◆ PAGE
:::

Where is the real leadership of the Democratic Party?


An act of Economic Sabotage

Over at The Washington Monthly, there’s a new hypothesis in town. Steven Benen thinks the Republican Party is working hard to ensure that joblessness remains high and that the economy doesn’t recover.  It is because this would be their certain path back to power.    Evidently there are other liberal/progressive columnists that are floating around the hypothesis so I think it’s worth examining and discussing.

Is there a Republican plot to tank the economy or are they just stuck in VooDoo economics fantasy land?  Is this possibly a new meme for Democratic partisans that’s come from some Journolist replacement?

Benen points first to several other sources, so let’s begin there.  Stan Collender writes at a blog called capital gains and games. Collender mention the idea was while writing on the seemingly endless attacks on the Federal Reserve by the GOP.  The GOP is notoriously filled with gold bugs and with folks that scream communism at any thing they think looks like big government overreach. (Say, fluoridating the water or giving children polio shots, or initiating an income tax to pay for war.) They go through cycles of screaming about the Fed ever so often.  However, this set of attacks is gaining some footing with the populace for some reason.  This is a quote from something Collender wrote last August.

It’s not at all clear, however, whether Bernanke realizes that the same political pressure that has brought fiscal policy to a standstill in Washington is very likely to be applied to the Fed if it decides to move forward. With Republican policymakers seeing economic hardship as the path to election glory this November, there is every reason to expect that the GOP will be equally as opposed to any actions taken by the Federal Reserve that would make the economy better, and that Republicans will openly and virulently criticize the Fed for even thinking about it. The criticism is likely to come both before any action is taken to try to stop it from happening and afterwards to make the Fed think twice about doing more.

:::

◆ SUPPLIED DATA

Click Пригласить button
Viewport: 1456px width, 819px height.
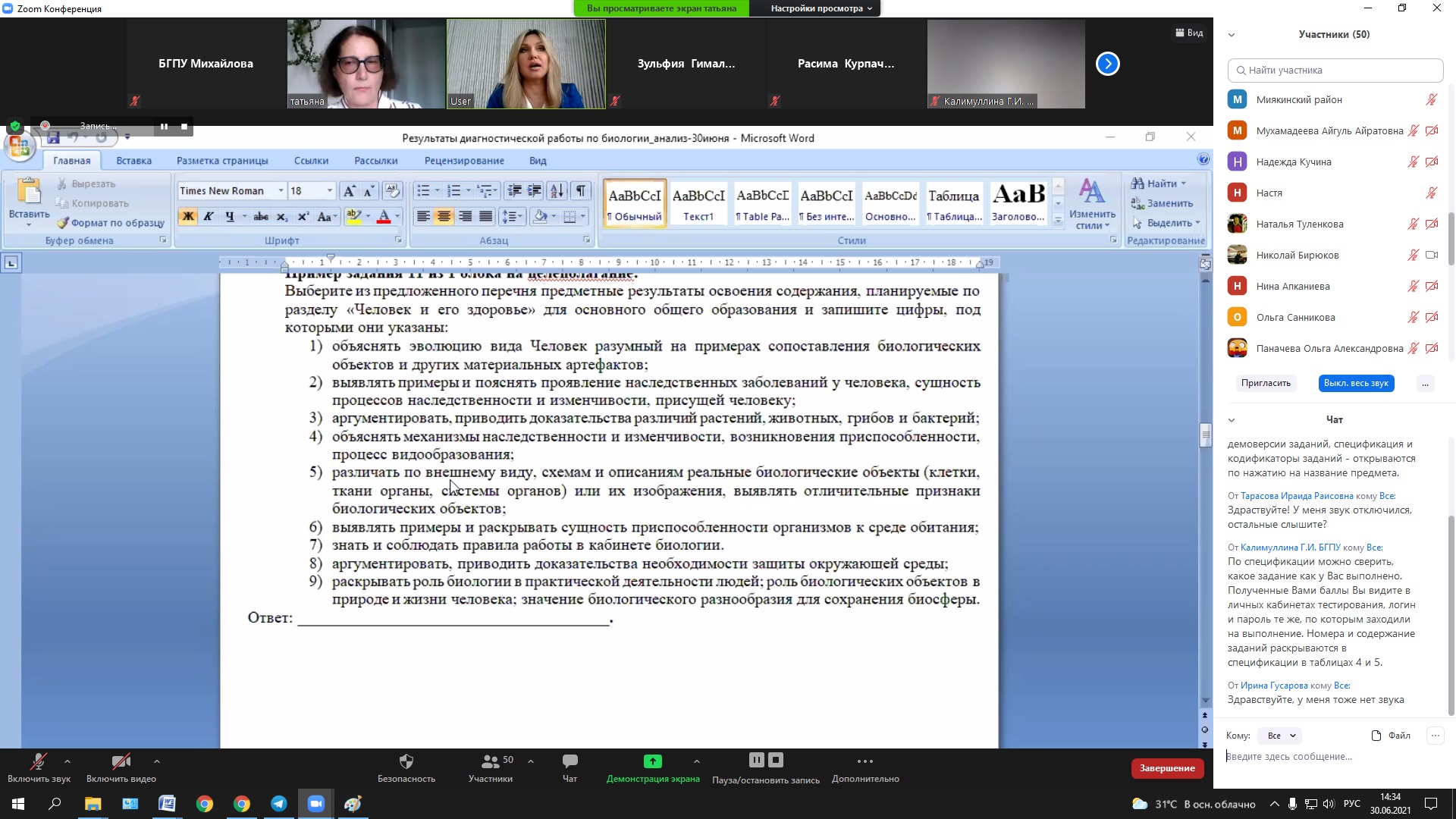coord(1265,383)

:::

◆ WORK TO COMPLETE
In the text on economic sabotage, where does Stan Collender write? The material after the text is separate from it.

◆ ANSWER TO THE EXERCISE
At a blog called capital gains and games.